■ **EXERCISE INSTRUCTIONS**
What is the number of lines in these entries that contain "entry"? State it alone.

########

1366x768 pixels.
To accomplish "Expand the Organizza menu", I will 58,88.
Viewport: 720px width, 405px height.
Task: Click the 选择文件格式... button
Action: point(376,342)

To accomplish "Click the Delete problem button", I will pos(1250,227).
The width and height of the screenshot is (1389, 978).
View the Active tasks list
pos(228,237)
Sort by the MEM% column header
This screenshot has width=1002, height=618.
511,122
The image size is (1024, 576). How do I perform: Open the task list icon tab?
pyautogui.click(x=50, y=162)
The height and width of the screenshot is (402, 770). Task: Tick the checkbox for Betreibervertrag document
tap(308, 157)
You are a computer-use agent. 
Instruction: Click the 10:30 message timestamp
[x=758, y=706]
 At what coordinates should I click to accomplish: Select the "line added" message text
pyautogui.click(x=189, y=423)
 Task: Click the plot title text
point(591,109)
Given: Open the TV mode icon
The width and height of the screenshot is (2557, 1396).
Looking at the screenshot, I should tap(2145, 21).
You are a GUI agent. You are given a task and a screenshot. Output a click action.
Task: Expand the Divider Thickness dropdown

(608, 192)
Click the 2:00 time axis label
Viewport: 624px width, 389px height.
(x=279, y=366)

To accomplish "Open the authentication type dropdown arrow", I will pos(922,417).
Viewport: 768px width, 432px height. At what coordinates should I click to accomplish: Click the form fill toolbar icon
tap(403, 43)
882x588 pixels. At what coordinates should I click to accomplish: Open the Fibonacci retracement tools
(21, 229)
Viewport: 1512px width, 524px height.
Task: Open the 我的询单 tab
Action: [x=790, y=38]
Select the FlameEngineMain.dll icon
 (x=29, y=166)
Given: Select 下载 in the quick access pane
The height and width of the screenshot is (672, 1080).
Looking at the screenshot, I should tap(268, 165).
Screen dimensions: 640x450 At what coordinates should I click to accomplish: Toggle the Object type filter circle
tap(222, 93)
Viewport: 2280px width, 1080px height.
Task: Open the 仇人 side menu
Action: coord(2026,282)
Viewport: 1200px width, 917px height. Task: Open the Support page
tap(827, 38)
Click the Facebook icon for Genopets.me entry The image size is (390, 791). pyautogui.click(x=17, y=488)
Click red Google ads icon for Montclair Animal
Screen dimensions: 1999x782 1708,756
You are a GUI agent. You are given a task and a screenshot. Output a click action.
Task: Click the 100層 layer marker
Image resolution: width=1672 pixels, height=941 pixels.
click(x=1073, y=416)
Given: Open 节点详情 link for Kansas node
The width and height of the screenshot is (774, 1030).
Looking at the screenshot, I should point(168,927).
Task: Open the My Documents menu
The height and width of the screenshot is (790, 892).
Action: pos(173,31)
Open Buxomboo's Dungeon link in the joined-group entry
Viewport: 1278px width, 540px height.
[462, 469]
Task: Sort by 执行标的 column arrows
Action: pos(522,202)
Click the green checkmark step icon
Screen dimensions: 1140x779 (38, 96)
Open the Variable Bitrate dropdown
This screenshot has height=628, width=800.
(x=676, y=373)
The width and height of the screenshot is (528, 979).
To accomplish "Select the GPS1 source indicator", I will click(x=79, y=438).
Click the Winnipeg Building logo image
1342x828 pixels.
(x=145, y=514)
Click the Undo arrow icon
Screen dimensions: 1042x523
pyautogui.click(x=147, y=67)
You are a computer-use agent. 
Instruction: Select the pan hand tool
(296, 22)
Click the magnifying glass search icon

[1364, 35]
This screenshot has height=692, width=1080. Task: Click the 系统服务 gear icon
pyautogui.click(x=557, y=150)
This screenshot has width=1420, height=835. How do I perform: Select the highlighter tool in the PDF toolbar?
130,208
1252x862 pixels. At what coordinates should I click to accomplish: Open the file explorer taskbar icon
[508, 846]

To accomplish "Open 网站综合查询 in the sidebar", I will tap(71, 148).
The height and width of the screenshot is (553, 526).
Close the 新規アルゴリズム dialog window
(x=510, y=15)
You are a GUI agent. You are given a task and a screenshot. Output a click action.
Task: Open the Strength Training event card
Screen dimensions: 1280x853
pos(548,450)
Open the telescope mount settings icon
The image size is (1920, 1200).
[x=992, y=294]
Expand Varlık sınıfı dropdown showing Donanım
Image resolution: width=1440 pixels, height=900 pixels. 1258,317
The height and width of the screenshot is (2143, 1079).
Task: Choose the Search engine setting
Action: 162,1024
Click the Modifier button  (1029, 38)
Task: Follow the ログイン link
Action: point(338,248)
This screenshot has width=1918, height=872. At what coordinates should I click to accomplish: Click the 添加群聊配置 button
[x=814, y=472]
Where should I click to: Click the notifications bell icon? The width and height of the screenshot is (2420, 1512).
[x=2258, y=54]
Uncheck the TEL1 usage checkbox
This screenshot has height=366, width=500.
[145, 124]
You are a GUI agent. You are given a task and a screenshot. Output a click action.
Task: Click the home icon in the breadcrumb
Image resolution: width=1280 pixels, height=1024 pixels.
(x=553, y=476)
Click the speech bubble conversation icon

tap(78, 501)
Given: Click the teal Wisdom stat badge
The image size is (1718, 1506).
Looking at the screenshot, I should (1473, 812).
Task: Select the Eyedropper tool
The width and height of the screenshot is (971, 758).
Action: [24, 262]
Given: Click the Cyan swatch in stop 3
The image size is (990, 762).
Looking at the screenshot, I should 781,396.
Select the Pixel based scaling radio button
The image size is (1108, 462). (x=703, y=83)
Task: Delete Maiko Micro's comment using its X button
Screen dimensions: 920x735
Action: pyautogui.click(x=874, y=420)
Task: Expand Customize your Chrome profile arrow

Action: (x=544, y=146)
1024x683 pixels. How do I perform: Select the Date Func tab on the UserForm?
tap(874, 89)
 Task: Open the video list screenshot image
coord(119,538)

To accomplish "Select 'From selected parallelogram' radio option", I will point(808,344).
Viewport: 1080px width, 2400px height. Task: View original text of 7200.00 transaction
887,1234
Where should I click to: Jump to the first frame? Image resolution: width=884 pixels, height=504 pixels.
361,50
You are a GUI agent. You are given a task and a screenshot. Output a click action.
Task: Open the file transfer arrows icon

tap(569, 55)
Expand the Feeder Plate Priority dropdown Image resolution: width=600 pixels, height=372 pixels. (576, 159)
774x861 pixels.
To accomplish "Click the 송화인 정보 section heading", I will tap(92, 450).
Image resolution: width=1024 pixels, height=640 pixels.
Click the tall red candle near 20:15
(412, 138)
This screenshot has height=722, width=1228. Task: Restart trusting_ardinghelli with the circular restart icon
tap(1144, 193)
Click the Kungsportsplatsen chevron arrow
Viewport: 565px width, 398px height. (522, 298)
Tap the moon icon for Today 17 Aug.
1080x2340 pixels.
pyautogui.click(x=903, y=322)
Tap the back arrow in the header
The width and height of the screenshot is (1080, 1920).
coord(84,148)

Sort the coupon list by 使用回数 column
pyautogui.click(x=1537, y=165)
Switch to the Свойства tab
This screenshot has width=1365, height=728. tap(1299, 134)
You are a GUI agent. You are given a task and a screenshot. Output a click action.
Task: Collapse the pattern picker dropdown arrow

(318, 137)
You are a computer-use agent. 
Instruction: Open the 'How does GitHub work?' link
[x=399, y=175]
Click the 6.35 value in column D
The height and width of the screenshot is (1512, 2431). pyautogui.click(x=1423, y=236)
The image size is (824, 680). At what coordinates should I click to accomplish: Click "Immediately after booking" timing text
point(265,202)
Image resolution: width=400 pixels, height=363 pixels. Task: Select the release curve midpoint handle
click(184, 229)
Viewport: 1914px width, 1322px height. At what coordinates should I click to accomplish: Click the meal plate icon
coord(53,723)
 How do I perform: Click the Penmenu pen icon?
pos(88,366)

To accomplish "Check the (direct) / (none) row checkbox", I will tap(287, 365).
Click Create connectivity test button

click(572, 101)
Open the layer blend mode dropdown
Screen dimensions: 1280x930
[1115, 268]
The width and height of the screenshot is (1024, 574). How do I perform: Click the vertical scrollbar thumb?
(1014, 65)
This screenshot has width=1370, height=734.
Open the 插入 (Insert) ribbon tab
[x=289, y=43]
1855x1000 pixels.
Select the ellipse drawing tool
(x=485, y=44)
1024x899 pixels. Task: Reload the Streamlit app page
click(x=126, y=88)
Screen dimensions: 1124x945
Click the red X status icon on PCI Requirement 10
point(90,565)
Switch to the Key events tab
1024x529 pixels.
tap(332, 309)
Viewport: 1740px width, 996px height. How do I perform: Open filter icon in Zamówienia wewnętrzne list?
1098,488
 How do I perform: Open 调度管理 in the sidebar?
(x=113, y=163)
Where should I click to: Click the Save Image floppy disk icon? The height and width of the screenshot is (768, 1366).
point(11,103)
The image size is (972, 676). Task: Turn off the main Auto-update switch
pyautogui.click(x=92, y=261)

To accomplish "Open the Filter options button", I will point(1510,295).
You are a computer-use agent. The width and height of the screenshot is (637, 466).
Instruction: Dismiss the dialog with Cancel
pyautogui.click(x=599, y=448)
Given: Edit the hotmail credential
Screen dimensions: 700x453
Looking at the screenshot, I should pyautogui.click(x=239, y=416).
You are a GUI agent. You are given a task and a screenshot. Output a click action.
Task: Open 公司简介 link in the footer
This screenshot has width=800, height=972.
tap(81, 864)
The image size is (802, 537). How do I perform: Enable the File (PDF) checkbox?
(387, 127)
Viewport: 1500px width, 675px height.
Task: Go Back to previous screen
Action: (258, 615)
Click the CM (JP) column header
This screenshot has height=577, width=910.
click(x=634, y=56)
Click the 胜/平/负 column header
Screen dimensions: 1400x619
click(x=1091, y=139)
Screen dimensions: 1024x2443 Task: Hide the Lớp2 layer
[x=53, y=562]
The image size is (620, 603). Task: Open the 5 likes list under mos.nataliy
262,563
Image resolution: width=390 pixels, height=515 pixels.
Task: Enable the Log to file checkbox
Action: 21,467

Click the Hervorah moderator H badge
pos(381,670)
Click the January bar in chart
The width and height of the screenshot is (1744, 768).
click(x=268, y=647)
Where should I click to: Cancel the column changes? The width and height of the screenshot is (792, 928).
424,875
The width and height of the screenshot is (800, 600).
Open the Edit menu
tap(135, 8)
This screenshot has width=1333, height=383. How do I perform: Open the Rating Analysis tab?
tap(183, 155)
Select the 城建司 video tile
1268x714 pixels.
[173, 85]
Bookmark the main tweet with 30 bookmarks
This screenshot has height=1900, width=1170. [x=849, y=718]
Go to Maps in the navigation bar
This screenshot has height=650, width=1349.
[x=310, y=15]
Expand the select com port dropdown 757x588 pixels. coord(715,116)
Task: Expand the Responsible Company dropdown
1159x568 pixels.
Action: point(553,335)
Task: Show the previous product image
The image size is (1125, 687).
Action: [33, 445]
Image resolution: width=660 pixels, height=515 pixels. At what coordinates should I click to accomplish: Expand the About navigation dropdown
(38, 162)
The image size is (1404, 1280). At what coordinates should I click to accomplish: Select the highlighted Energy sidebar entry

########

■ **OUTPUT OF THE TASK**
3